◆ Goal of the exercise ◆
Copy the listing below word for word, leaving out the pictures.

◆ Provided information ◆
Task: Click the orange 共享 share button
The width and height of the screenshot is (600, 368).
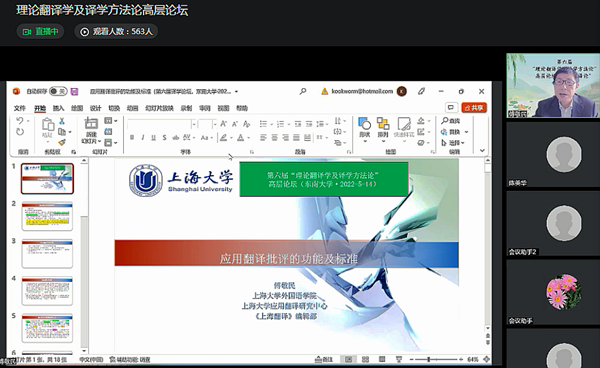Action: click(474, 108)
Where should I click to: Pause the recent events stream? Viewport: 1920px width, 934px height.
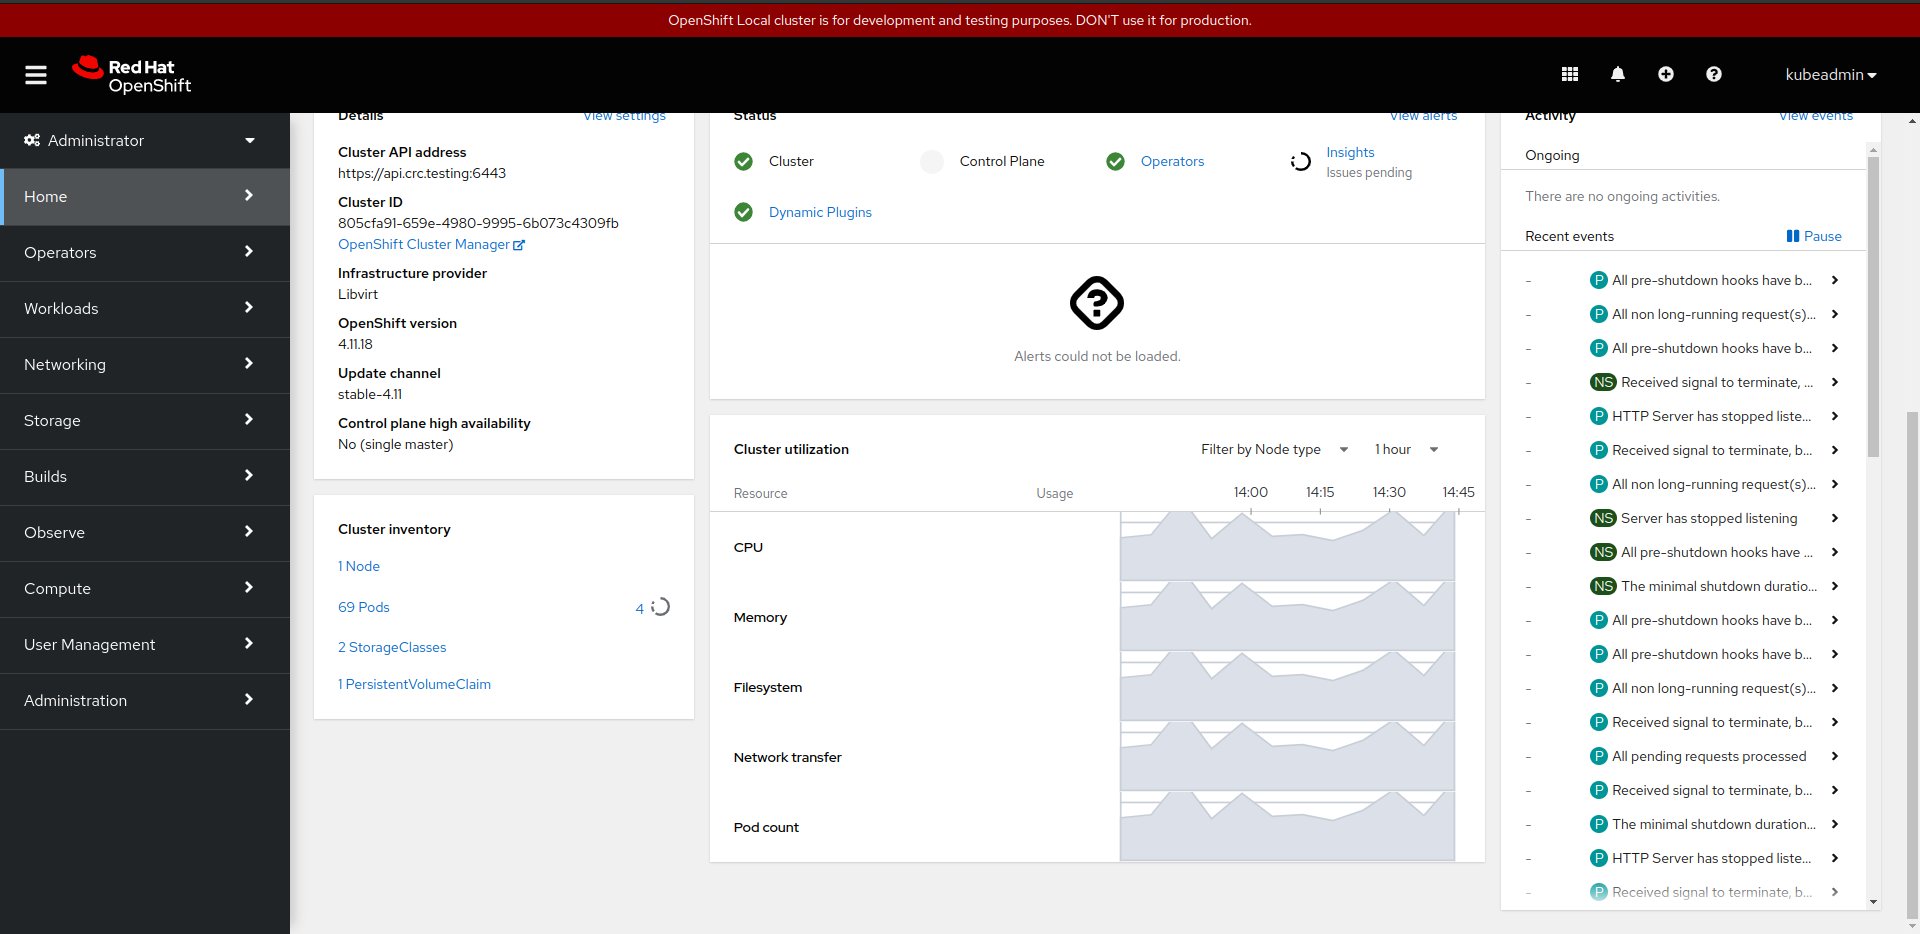1813,236
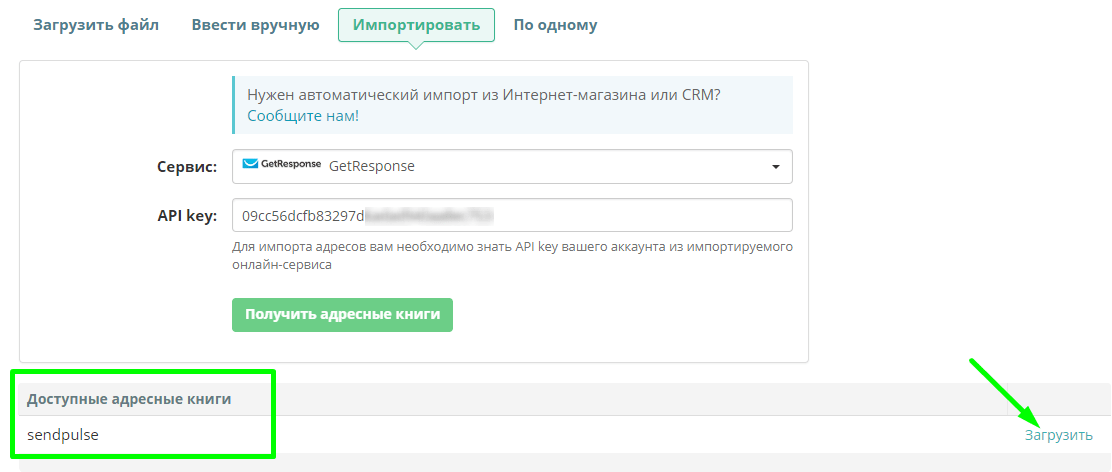The height and width of the screenshot is (472, 1112).
Task: Select the sendpulse address book row
Action: click(63, 435)
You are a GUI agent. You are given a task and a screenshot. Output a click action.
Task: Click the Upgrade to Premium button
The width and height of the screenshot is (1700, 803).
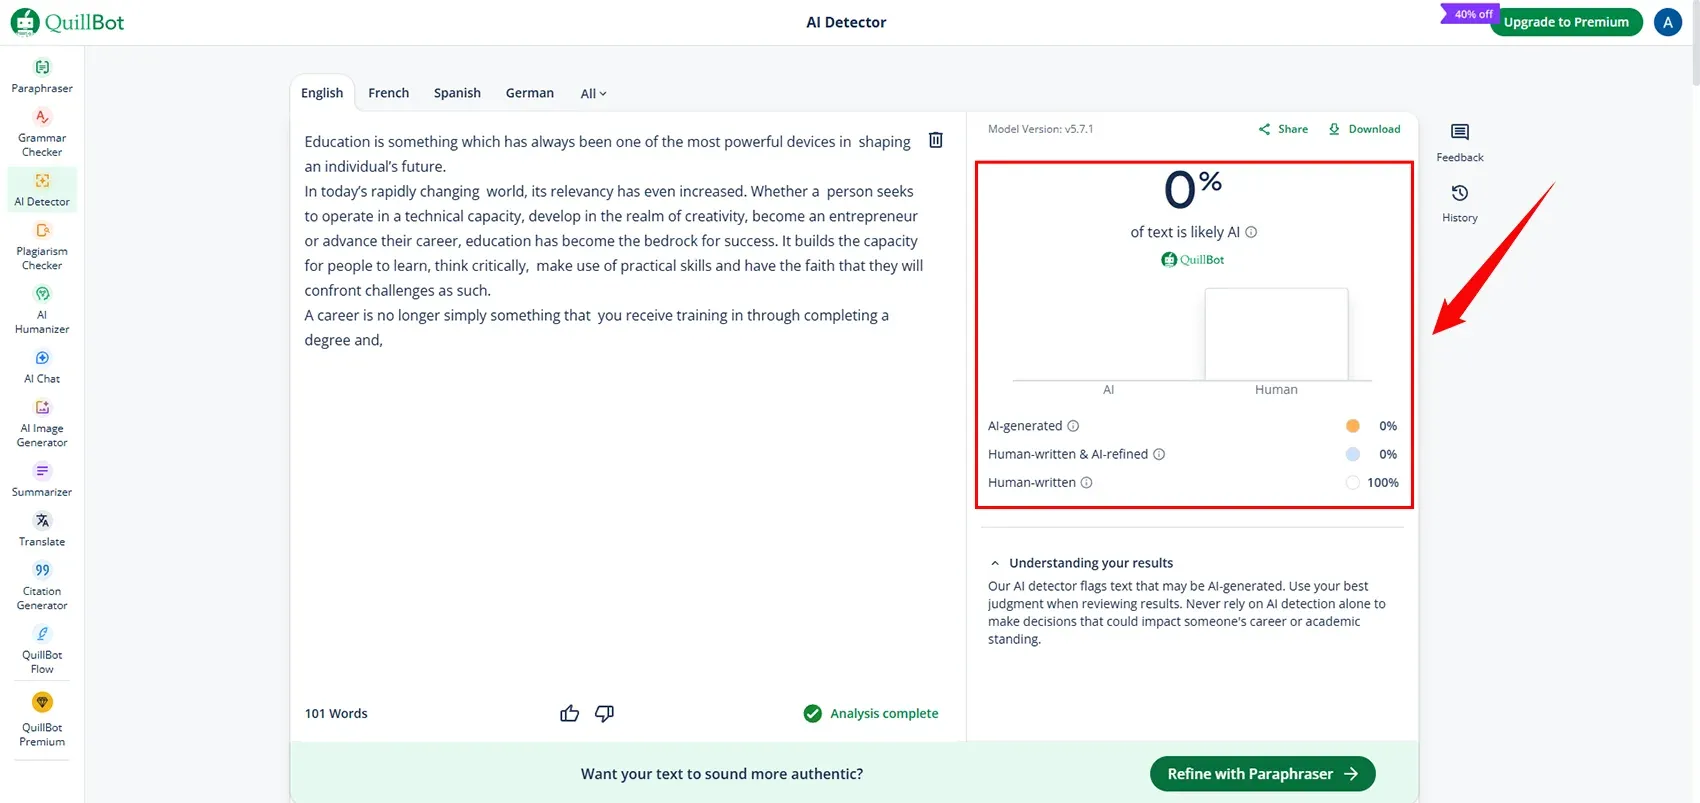click(1565, 22)
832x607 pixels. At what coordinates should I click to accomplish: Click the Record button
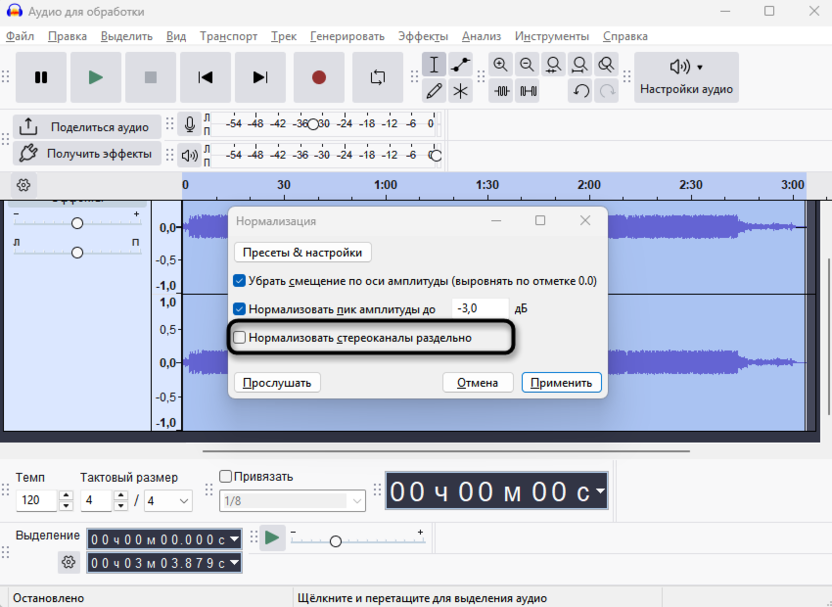point(319,77)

◆ The completed task ◆
Task: Click the orange 共享 share button
The width and height of the screenshot is (600, 368).
Action: click(474, 108)
Where should I click to: Pause the recent events stream? Viewport: 1920px width, 934px height.
1813,236
The height and width of the screenshot is (472, 1112).
Task: Select the sendpulse address book row
Action: click(63, 435)
You are a GUI agent. You are given a task and a screenshot. Output a click action.
Task: Click the Upgrade to Premium button
The width and height of the screenshot is (1700, 803).
click(1565, 22)
832x607 pixels. At what coordinates should I click to accomplish: Click the Record button
point(319,77)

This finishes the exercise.